Patterns of genetic diversity between and within natural plant populations and their driving forces are of great interest in evolutionary biology, as well as in studies of ecological and population genetics (Nevo list of wild cereals at http://evolution.haifa.ac.il) [1, 2]. The analyses of genetic diversity and structure are helpful for management, research and utilization of plant germplasm. It is also critical for studies of crop evolution and genetic improvement to identify and correctly interpret the associations between functional variation and molecular genetic diversity [2, 3]. Wild emmer wheat, Triticum dicoccoides, has been found in a wide range of environments, and shows high genetic and phenotypic diversity . The analysis of the genetic structure and population divergence of such high diversity is important for breeding purposes, especially to identify genes or genomic regions involved in environmental adaptation. Furthermore, wheat serves as a good model of polyploidy, one of the most common forms of plant evolution [4, 5]. Hence, it is cardinal to study adaptive genetic diversity in wild emmer, the progenitor of modern tetraploid and hexaploid cultivated wheats [1, 2, 6, 7].
Wild emmer wheat, T. dicoccoides (2n = 4x = 28, genome AABB), is a tetraploid predominantly self-pollinated plant. It originated from a spontaneous hybridization of wild diploid einkorn wheat, T. urartu (2n = 2x = 14, genome AA), with a close relative of the goat grass Aegilops speltoides (2n = 2x = 14, genome SS, where S is closely related to B) [8, 9]. Wild emmer wheat presumably originated in and adaptively diversified from north-eastern Israel and the Golan into the Near East Fertile Crescent, across a variety of ecological conditions . The wide range of ecological conditions, such as temperature [1, 11], soil [1, 12], water availability [1, 10], light intensity [1, 11], humidity [1, 13–16], etc., may exert diverse selection pressures, thus determine the evolutionary course while shaping its genetic structure. Wild emmer wheat has adapted to a broad range of environments and is rich in genetic resources that include drought and salt tolerances [10, 17], herbicide tolerances [1, 18], Zn and Fe contents [19, 20], biotic (viral, bacterial, and fungal) tolerances [1, 21], high-quantity and high-quality storage proteins , and many others. They represent one of the best hopes for crop improvement. Hence, genetic studies of wild emmer wheat are of paramount importance for wheat improvement.

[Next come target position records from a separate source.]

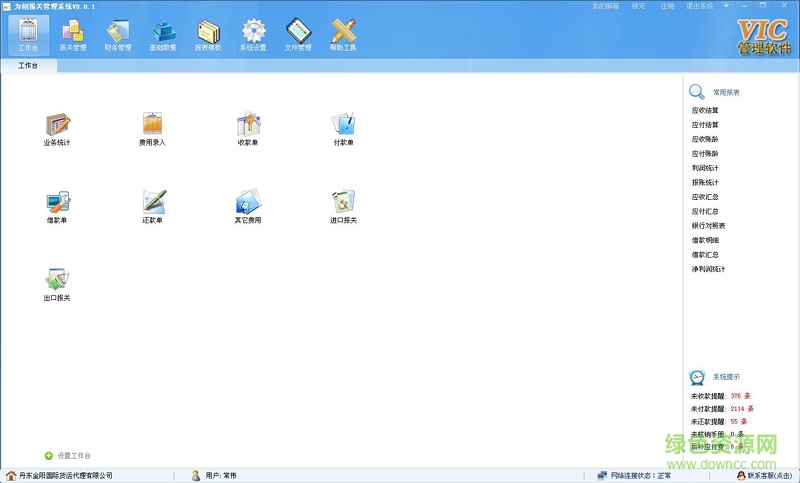Click the 其它费用 icon
The image size is (800, 483).
247,202
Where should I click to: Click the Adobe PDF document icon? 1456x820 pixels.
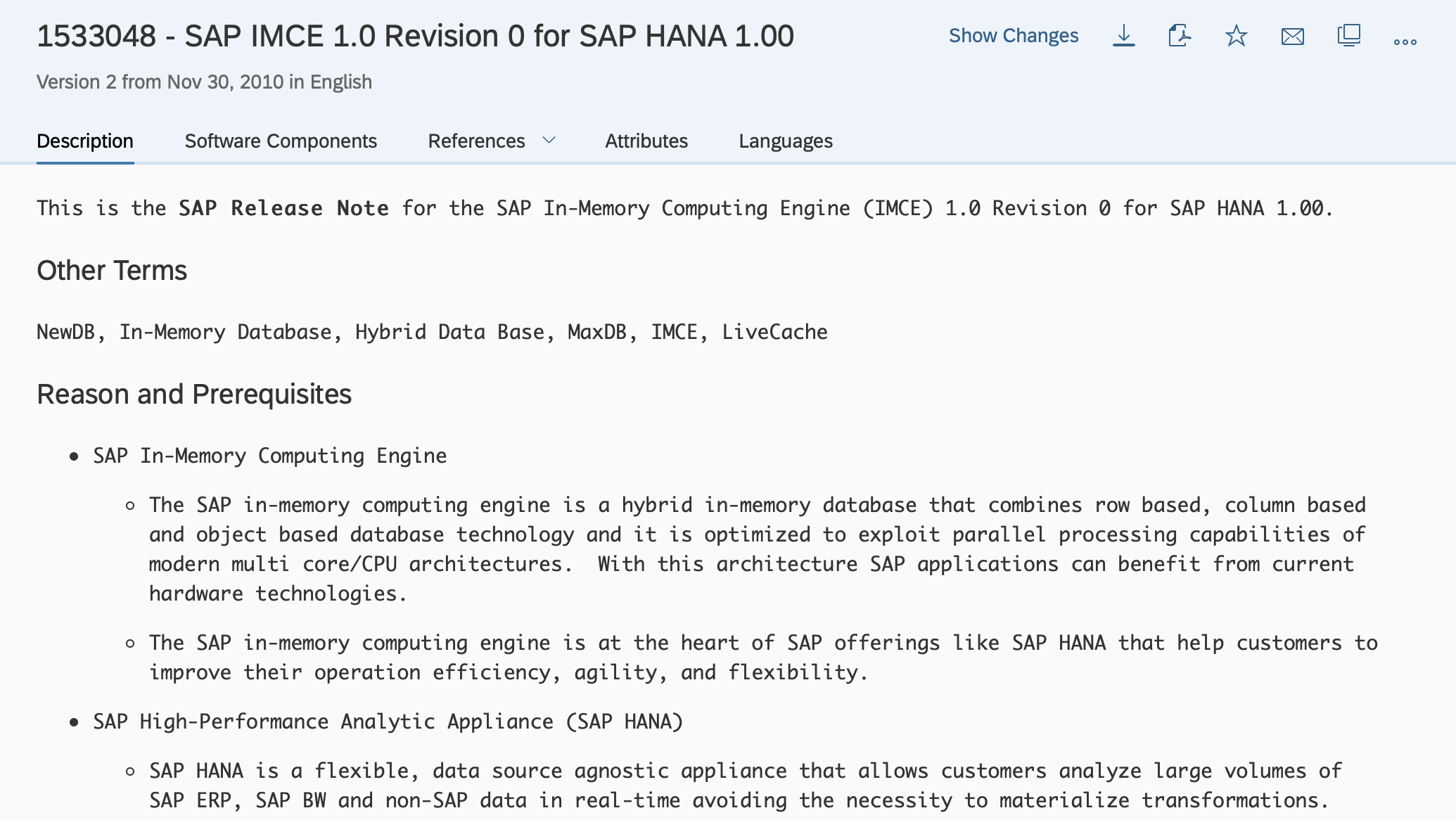pyautogui.click(x=1180, y=36)
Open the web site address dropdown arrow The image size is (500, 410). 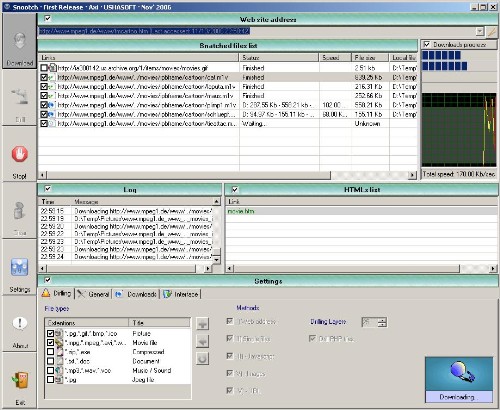point(480,31)
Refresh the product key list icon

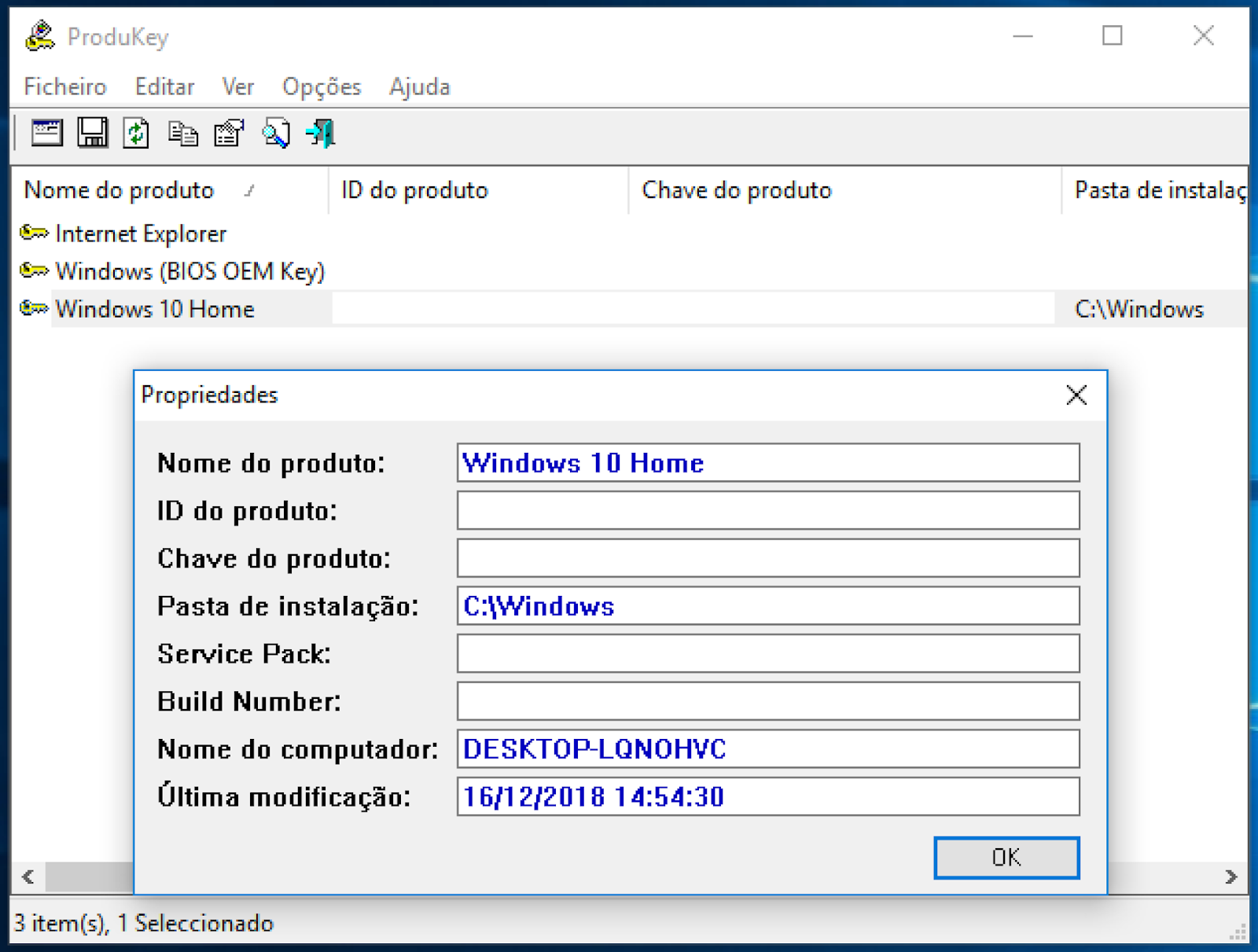click(134, 133)
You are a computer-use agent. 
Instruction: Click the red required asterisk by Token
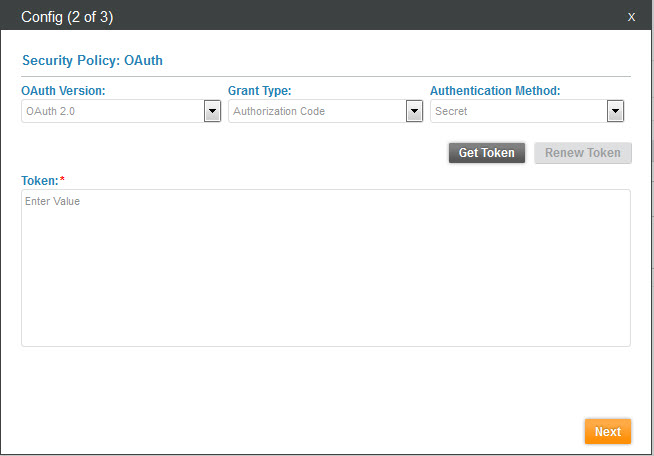pos(63,179)
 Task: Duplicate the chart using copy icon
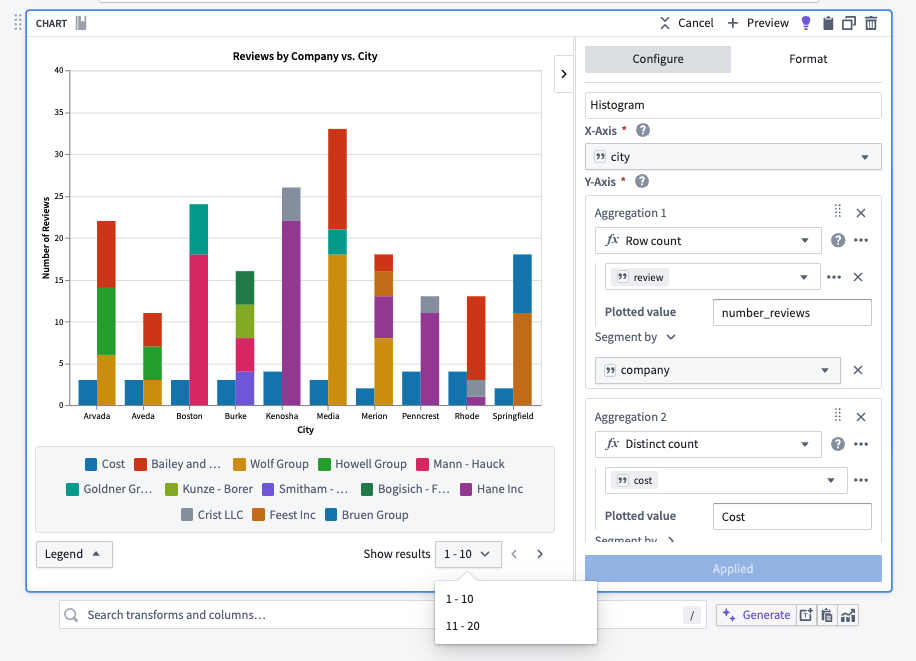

In previous studies, genetic diversity of wild emmer wheat populations has been evaluated using various methods such as morphological traits [1, 17], allozyme analysis [1, 3, 13], and many molecular markers (SSRs, RAPDs, and SRAPs) [14, 15, 22]. Association between markers and ecogeographical factors were also discussed [13–15, 22]. However, genetic structure and population divergence revealed by EST-related SNP markers have not been reported in wild emmer wheat populations. EST-related markers discovered directly from the EST sequences or from genomic sequences amplified using PCR primers designed from ESTs, are useful resources for assaying functional genetic variation . Variation in functional regions, expressed or regulatory sequence, might reflect the past influences of natural selection. Besides, because this type of SNPs can be linked to functional genes, it is important to determine which markers have been likely associated with selection, especially to identify genes or genomic regions involved in environmental adaptation. Hence, SNP markers seem the best to meet needs of marker-assisted management of genetic resources, and of diversity studies and marker-assisted selection in breeding programs. At present, the majority of studies using these EST-related SNP markers have focused on model organisms [24, 25] with fewer applications to non-model taxa . Only a limited number of SNPs have been reported in wheat [27–30]. Large-scale SNP discovery in wheat is limited by both the polyploidy nature of the organism and the high sequence similarity found among the three homoeologous wheat genomes [29, 31].
In the present study, a large number of EST-related SNP markers were used to investigate genetic diversity and genetic structure of a natural collection of 200 accessions belonging to 25 wild emmer wheat populations. This germplasm was collected by E. Nevo from various locations in Israel and Turkey, which covers a wide range of ecological conditions such as soil, temperature, and water availability. Noteworthy, a F
-outlier method was used to identify loci that may be under positive selection and therefore might be linked to genome regions conferring the phenotypic variation present in analyzed germplasm for breeding programs.